Rather than trying to use the DocumentRegionEdgeMatcher, maybe it'd be easier to just use the default edge matcher and just straight up match quotes to quotes rather than trying to be way smart about it?  If you use the DocumentRegionEdgeMatcher, would it have matched quotes if they were used in tag content like <tag>i am using "airquotes"</tag>?
Comment 7 David Carver CLA 2007-11-30 14:41:05 EST
(In reply to comment #6)
> I'm not sure about the answers to your other questions, but offhand, I'd say
> part of the reason why we haven't fixed this bug sooner is probably because we
> ran into the same problems you're running into now.
> 
> Rather than trying to use the DocumentRegionEdgeMatcher, maybe it'd be easier
> to just use the default edge matcher and just straight up match quotes to
> quotes rather than trying to be way smart about it?  If you use the
> DocumentRegionEdgeMatcher, would it have matched quotes if they were used in
> tag content like <tag>i am using "airquotes"</tag>?
> 

If we use the Default matcher, it'll match where ever those appear, I believe.  Which isn't what we want.   We really only want it to match within the scope of an attribute declaration value.  Unfortunately it appears that to do this, the Lexical Tokenizer Parser would need to be redone as well, as possibly the structured text editor.   The key here is clearly specifying a token for the start and end regions of the attributes. 
Comment 8 Nitin Dahyabhai CLA 2007-12-03 05:20:31 EST
The current matcher just checks the document region's reported type and if it falls within the given list and the cursor is at one of that document region's "edges", reports a match.  It's not really even looking at the text, so it would never match quotes within XML content as shown in comment 6.
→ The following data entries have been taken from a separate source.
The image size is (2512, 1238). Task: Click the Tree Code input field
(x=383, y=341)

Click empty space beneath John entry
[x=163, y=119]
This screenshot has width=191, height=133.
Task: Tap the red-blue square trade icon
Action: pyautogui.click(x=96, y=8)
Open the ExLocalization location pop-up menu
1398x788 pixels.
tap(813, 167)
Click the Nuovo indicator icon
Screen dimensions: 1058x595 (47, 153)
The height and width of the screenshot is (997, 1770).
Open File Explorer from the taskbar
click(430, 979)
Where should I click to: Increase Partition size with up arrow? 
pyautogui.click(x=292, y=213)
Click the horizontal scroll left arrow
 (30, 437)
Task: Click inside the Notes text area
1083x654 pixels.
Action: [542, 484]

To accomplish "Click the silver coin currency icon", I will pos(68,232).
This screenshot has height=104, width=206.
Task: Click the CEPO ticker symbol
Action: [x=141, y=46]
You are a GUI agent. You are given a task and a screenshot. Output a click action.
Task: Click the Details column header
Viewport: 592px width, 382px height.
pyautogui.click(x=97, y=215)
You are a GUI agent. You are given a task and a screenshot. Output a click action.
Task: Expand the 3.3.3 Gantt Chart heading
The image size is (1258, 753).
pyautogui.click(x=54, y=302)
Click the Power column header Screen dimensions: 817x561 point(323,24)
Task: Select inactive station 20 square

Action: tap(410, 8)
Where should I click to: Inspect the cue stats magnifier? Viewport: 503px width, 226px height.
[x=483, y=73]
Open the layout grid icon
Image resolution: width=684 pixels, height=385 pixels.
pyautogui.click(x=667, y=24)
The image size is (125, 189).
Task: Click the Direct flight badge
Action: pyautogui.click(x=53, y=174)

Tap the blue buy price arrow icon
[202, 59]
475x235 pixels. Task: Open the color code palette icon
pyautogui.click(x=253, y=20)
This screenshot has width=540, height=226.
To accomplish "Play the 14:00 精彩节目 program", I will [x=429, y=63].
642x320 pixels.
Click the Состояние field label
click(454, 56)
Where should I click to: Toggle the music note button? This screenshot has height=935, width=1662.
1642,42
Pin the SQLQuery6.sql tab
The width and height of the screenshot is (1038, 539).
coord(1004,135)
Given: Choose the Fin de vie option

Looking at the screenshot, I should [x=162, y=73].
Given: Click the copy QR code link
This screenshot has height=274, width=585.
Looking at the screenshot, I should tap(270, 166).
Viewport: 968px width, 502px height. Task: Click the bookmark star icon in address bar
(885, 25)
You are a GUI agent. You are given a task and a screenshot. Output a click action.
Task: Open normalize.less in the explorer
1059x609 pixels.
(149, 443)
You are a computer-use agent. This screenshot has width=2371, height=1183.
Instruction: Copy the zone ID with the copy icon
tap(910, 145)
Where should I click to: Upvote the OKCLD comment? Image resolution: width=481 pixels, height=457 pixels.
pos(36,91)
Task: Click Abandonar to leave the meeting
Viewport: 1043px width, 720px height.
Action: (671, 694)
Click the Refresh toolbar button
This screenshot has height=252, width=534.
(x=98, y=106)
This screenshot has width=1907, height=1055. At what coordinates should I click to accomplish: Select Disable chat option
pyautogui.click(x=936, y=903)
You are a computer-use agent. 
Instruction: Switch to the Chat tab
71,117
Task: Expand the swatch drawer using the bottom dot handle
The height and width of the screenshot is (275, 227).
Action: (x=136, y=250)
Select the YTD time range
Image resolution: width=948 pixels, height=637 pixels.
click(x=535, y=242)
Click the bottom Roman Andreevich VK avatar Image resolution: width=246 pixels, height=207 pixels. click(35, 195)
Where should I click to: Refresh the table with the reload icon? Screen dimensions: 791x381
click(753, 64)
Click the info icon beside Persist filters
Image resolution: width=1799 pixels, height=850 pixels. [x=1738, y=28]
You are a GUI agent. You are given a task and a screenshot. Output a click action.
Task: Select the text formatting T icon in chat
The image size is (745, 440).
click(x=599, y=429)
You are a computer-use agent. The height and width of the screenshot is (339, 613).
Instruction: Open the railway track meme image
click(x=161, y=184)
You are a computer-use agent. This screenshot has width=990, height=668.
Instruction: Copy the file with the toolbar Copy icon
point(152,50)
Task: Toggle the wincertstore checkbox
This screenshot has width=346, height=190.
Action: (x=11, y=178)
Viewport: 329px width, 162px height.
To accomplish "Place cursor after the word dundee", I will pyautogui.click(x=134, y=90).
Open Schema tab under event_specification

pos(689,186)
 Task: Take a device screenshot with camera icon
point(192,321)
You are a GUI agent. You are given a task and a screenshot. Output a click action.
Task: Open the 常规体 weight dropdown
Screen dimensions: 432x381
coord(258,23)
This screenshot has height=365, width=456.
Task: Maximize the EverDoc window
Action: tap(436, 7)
I don't think this feature is quite important enough to justify the memory increase from breaking attribute values into separate tokens.  Even as an in-place region container it would more than triple the size of an attribute value region.  As the attribute value region contains a textLength integer indicating the last non-whitespace character, it should be possible to check the character at that index and the first character of the value to see if they're the same.  That, or orchestrate things so that the matcher being used calls the  DocumentRegionEdgeMatcher, and when no match is found there, falls back upon the platform's implementation.
Comment 9 David Carver CLA 2008-05-23 09:40:13 EDT
This seems to be working in Web Tools 3.0 RC 1
Comment 10 Amy Wu CLA 2008-10-27 04:33:59 EDT
reassigning to inbox
Comment 11 Ian Tewksbury CLA 2010-04-05 14:12:35 EDT
(In reply to comment #9)
> This seems to be working in Web Tools 3.0 RC 1

This works for me as well in WTP 3.2.  Time to close.
Comment 12 Nick Sandonato CLA 2010-04-05 14:15:47 EDT
Looks like this has been implemented over time or as the result of another fix.